(Entries on finding words and elements)
——————

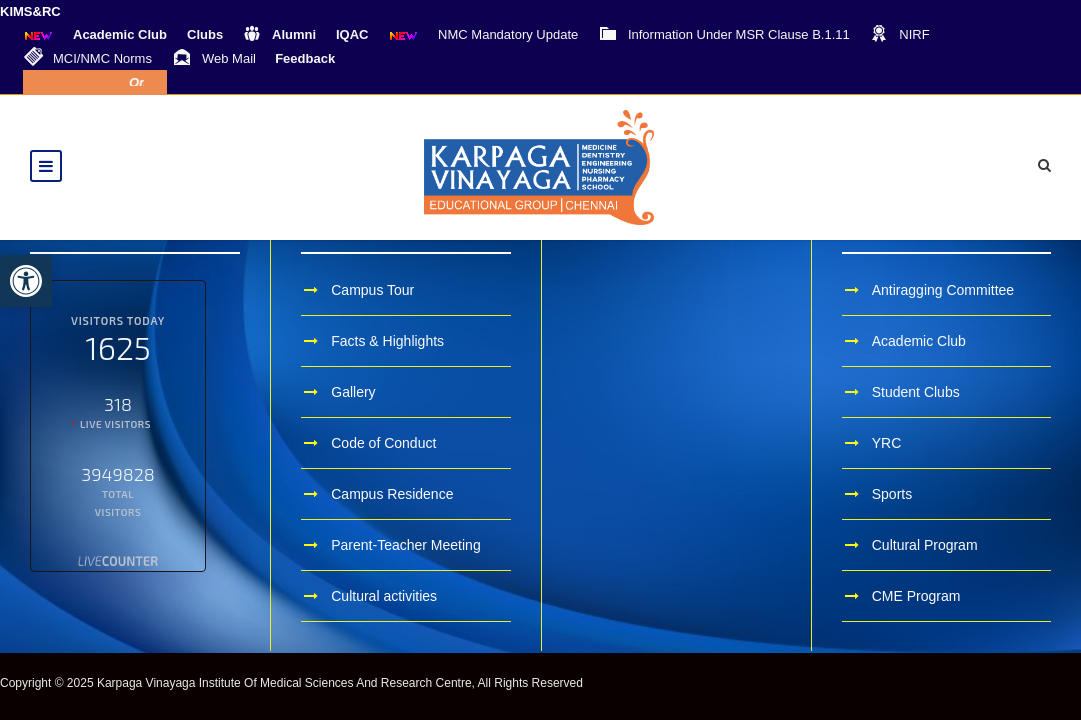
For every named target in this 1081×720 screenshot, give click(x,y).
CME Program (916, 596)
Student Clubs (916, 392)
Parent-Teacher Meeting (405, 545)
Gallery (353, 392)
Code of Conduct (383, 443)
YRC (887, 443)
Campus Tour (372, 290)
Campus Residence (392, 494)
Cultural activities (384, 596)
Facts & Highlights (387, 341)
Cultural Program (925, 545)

——————

> **EXERCISE AIM**: Rename every "Campus" in the listing above to "College", leaving the rest unchanged and omitting the pictures.

> **TASK RESULT**:
For every named target in this 1081×720 screenshot, give click(x,y).
CME Program (916, 596)
Student Clubs (916, 392)
Parent-Teacher Meeting (405, 545)
Gallery (353, 392)
Code of Conduct (383, 443)
YRC (887, 443)
College Tour (372, 290)
College Residence (392, 494)
Cultural activities (384, 596)
Facts & Highlights (387, 341)
Cultural Program (925, 545)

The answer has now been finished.